:: Lijst met items ::

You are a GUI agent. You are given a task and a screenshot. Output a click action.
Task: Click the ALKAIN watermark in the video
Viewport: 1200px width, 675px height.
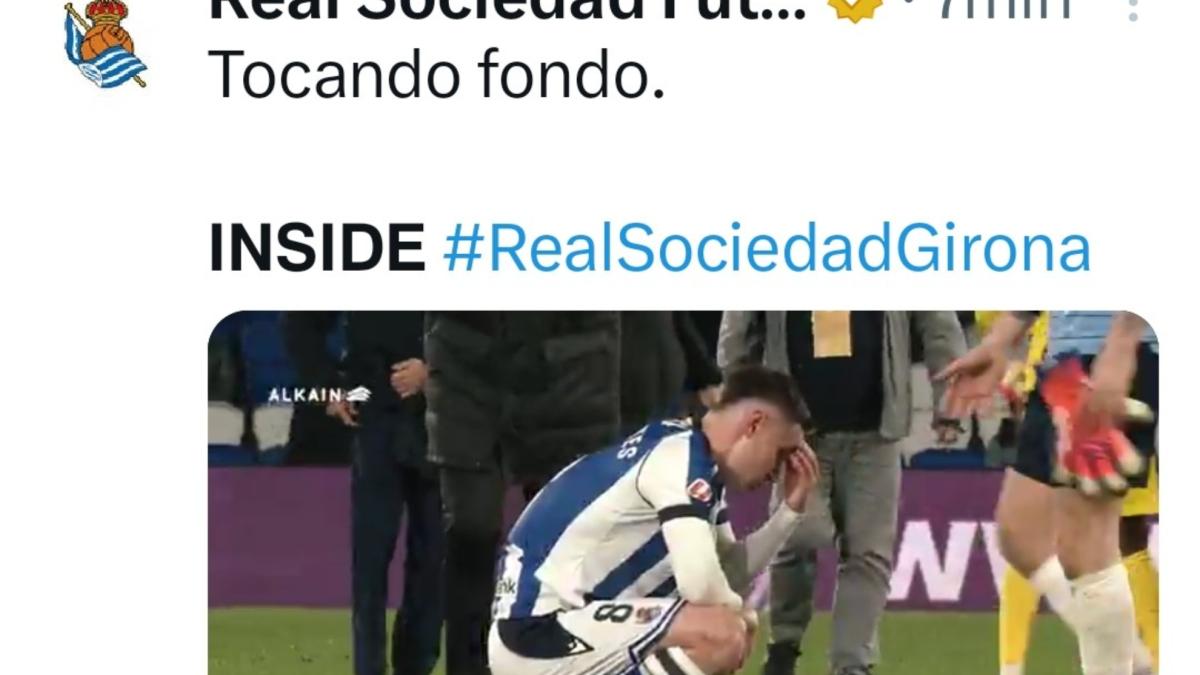[x=319, y=395]
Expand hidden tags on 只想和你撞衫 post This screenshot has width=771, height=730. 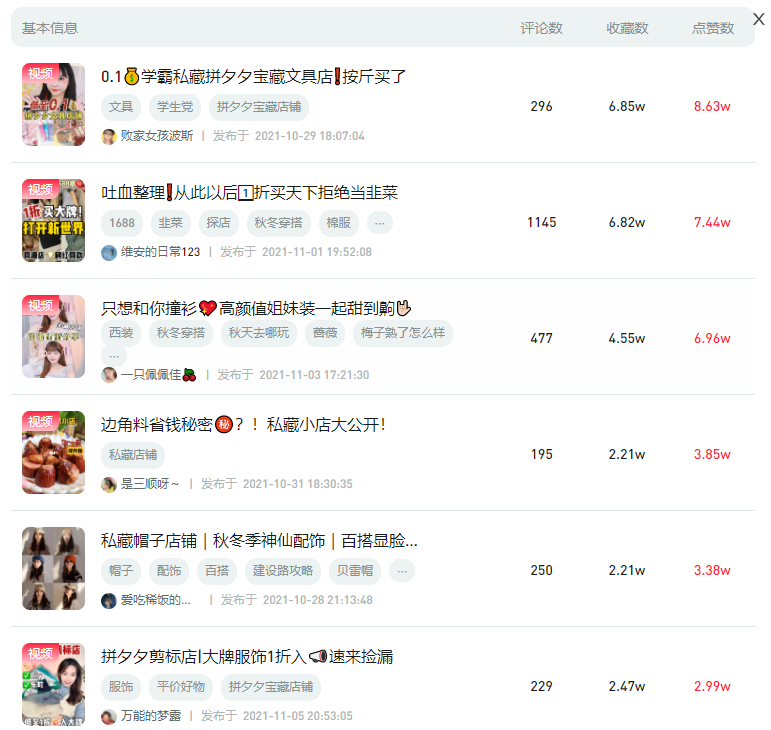(114, 355)
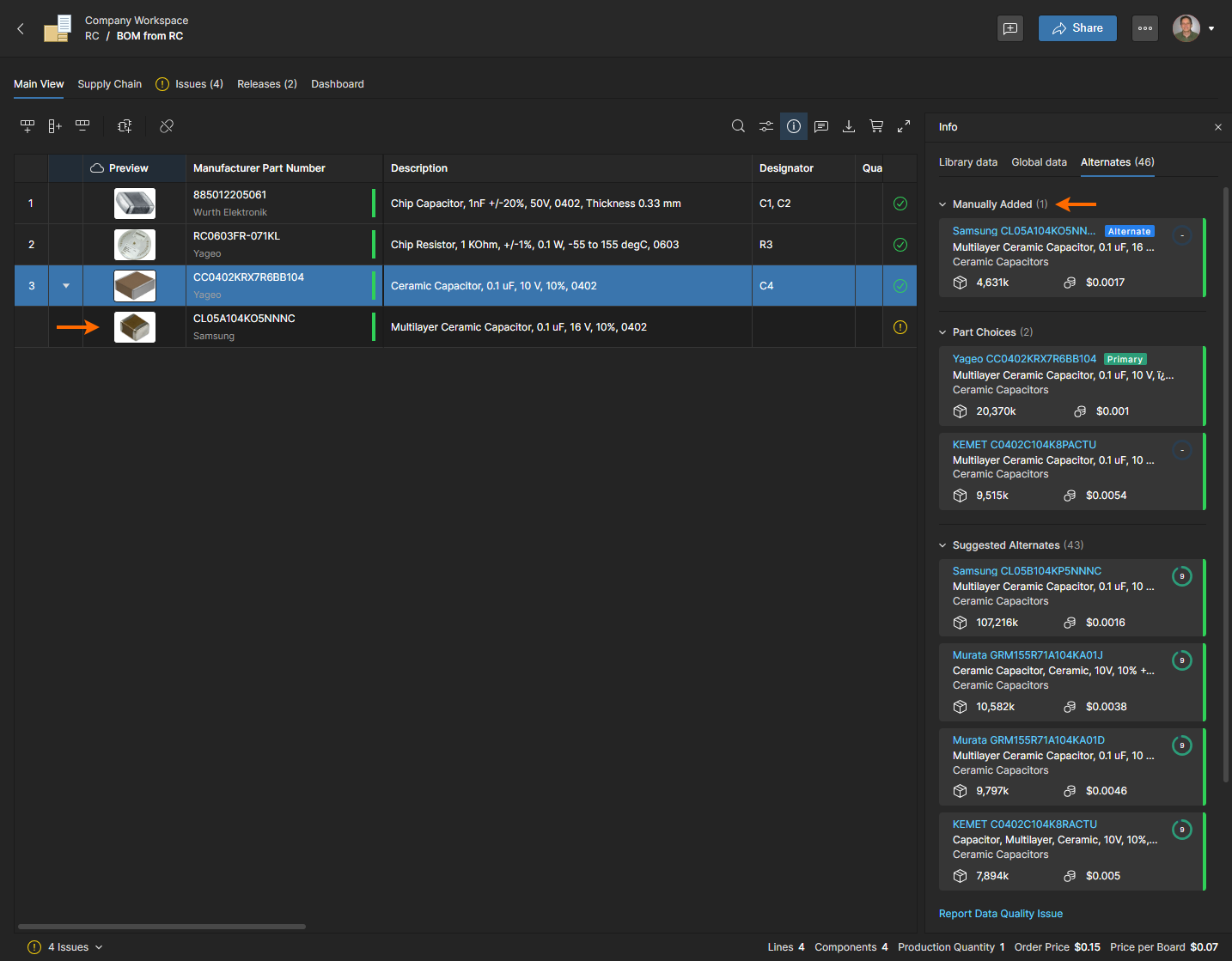Click the Report Data Quality Issue link

click(1000, 914)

:::

# [Instructies oefening]
Zet alles vanaf het begin van de items tot en met de regel met "[x=319, y=395]" in een Markdown-tabel met de kolommen Nr en Regel, één rij per regel en zonder lege regels. Laat de afbeeldingen weg.

# [Antwoord oefening]
| Nr | Regel |
|---|---|
| 1 | You are a GUI agent. You are given a task and a screenshot. Output a click action. |
| 2 | Task: Click the ALKAIN watermark in the video |
| 3 | Viewport: 1200px width, 675px height. |
| 4 | [x=319, y=395] |